From 1899 to 1902, he served as second secretary in the Qing-dynasty Embassy in France, where his father held a diplomatic post. The Yu siblings led a cosmopolitan life in Paris, they socialised, frequented the theatre and performed at their parents' parties. The weekly magazine Armée et Marine reported that the four children of Minister Yu Keng "superbly performed" an English comedy in three acts at a soirée organised by their father.

In March 1901, the Yus threw a fancy dress ball at the Chinese Embassy to celebrate Chinese New Year, at which Shuinling was costumed as Pluto, his siblings Hsingling, Roung Ling and Der Ling, were dressed respectively as Napoleon, Prince Charming and a doll in the fairy tale.

He became an amateur photographer during his stay in Paris. After the Yus' return to China, from 1903 to 1905, he took a large number of photographs of the Empress Dowager Cixi with a camera from Europe. More than half of the negatives are now held by the Arthur M. Sackler Gallery.
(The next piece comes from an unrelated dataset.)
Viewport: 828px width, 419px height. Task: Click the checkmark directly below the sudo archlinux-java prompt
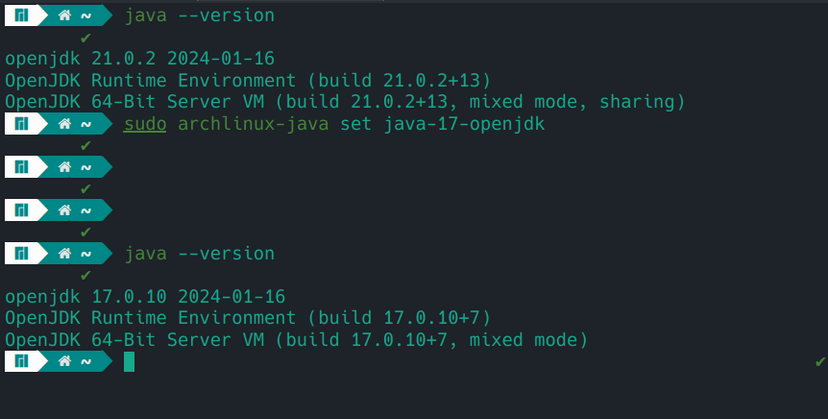[x=86, y=145]
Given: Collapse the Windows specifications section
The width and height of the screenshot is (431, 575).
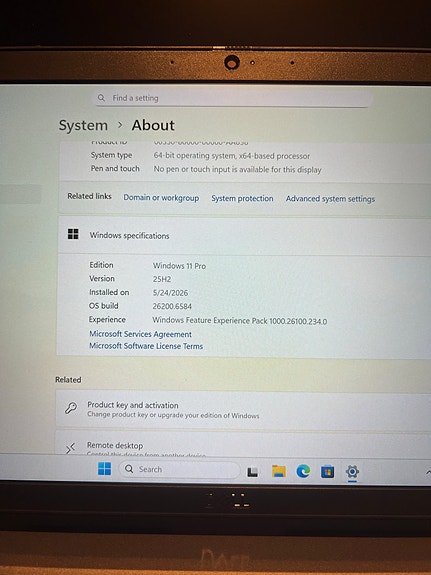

One photo shows the Empress with Shuinling's daughter Lily, of which little information is known.

In 1936, he wrote an afterword for the Chinese translation of Der Ling's Imperial Incense, at the invitation of its translator Chin Shou-ou. Not much is known about his later life, he died in 1944.

== In popular culture ==
- In the 2006 television series Princess Der Ling, John Shuinling was played by Xu Jian.